Work to be completed >> Convert the lines below into a JSON list of strings, one string per line, omitting any blank lines.

(Dataset entries)
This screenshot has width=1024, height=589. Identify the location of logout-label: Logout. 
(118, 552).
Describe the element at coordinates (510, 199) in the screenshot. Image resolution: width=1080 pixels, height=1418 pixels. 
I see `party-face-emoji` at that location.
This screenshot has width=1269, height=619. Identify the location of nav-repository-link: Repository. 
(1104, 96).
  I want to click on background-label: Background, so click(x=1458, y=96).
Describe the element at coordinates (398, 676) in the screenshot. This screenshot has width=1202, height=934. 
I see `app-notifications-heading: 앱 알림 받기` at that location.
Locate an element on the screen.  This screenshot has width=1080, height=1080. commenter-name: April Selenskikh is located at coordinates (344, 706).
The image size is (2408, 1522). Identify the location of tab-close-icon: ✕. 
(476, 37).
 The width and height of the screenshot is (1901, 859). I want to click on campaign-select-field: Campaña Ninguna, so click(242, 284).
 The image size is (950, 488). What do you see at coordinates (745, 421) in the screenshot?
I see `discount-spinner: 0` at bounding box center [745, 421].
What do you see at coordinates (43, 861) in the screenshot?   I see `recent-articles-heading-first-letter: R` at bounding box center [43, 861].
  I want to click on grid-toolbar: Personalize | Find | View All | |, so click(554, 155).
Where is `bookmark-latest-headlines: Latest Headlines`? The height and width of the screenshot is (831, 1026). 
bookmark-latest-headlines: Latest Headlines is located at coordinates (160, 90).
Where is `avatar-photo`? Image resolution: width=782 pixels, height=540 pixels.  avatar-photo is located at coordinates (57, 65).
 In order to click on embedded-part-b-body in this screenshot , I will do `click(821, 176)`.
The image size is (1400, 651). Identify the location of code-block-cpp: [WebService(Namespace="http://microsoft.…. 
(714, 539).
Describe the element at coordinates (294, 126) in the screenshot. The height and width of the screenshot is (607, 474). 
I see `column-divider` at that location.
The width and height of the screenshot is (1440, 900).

Output below >>
[
  "This screenshot has width=1024, height=589. Identify the location of logout-label: Logout. ",
  "(118, 552).",
  "Describe the element at coordinates (510, 199) in the screenshot. Image resolution: width=1080 pixels, height=1418 pixels. ",
  "I see `party-face-emoji` at that location.",
  "This screenshot has width=1269, height=619. Identify the location of nav-repository-link: Repository. ",
  "(1104, 96).",
  "  I want to click on background-label: Background, so click(x=1458, y=96).",
  "Describe the element at coordinates (398, 676) in the screenshot. This screenshot has width=1202, height=934. ",
  "I see `app-notifications-heading: 앱 알림 받기` at that location.",
  "Locate an element on the screen.  This screenshot has width=1080, height=1080. commenter-name: April Selenskikh is located at coordinates (344, 706).",
  "The image size is (2408, 1522). Identify the location of tab-close-icon: ✕. ",
  "(476, 37).",
  " The width and height of the screenshot is (1901, 859). I want to click on campaign-select-field: Campaña Ninguna, so click(242, 284).",
  " The image size is (950, 488). What do you see at coordinates (745, 421) in the screenshot?",
  "I see `discount-spinner: 0` at bounding box center [745, 421].",
  "What do you see at coordinates (43, 861) in the screenshot?   I see `recent-articles-heading-first-letter: R` at bounding box center [43, 861].",
  "  I want to click on grid-toolbar: Personalize | Find | View All | |, so click(554, 155).",
  "Where is `bookmark-latest-headlines: Latest Headlines`? The height and width of the screenshot is (831, 1026). ",
  "bookmark-latest-headlines: Latest Headlines is located at coordinates (160, 90).",
  "Where is `avatar-photo`? Image resolution: width=782 pixels, height=540 pixels.  avatar-photo is located at coordinates (57, 65).",
  " In order to click on embedded-part-b-body in this screenshot , I will do `click(821, 176)`.",
  "The image size is (1400, 651). Identify the location of code-block-cpp: [WebService(Namespace=\"http://microsoft.…. ",
  "(714, 539).",
  "Describe the element at coordinates (294, 126) in the screenshot. The height and width of the screenshot is (607, 474). ",
  "I see `column-divider` at that location.",
  "The width and height of the screenshot is (1440, 900)."
]